» **Activity**
Print the data exactly. Pictures stay out.

Pixel coordinate grounding data
____________
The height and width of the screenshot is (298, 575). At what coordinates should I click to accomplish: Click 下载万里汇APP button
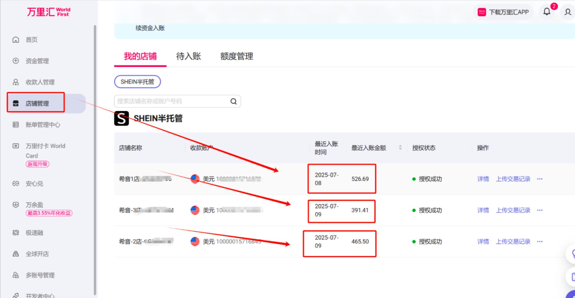504,12
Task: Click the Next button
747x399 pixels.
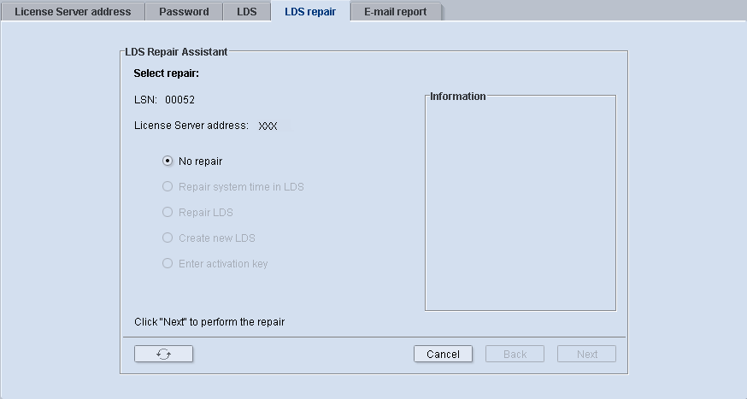Action: pos(586,354)
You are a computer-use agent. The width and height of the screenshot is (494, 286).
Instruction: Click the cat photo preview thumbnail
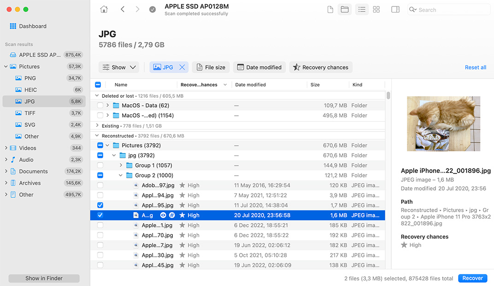(x=443, y=124)
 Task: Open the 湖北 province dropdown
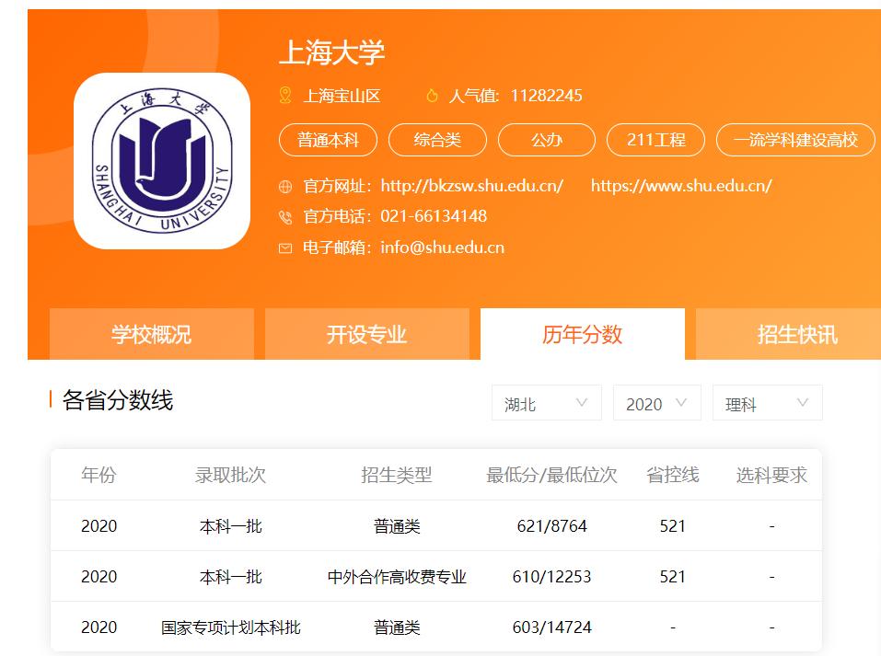(x=547, y=402)
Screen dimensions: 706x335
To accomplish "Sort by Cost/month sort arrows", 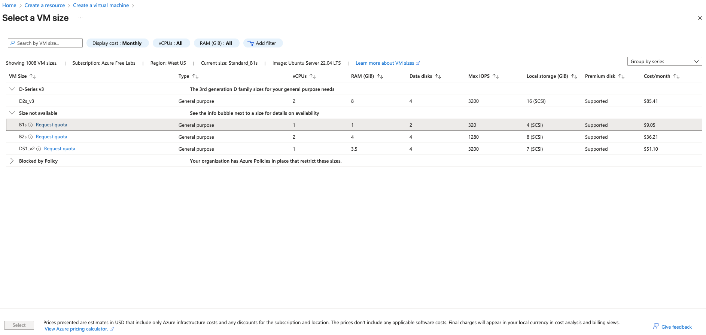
____________
» **Reply to the exercise**
The height and width of the screenshot is (298, 575). At what coordinates should I click to accomplish: Click 下载万里汇APP button
504,12
Task: Click the Next button
747x399 pixels.
Action: pos(586,354)
You are a computer-use agent. The width and height of the screenshot is (494, 286).
Instruction: Click the cat photo preview thumbnail
(x=443, y=124)
 Task: Open the 湖北 province dropdown
(x=547, y=402)
Screen dimensions: 706x335
To accomplish "Sort by Cost/month sort arrows", 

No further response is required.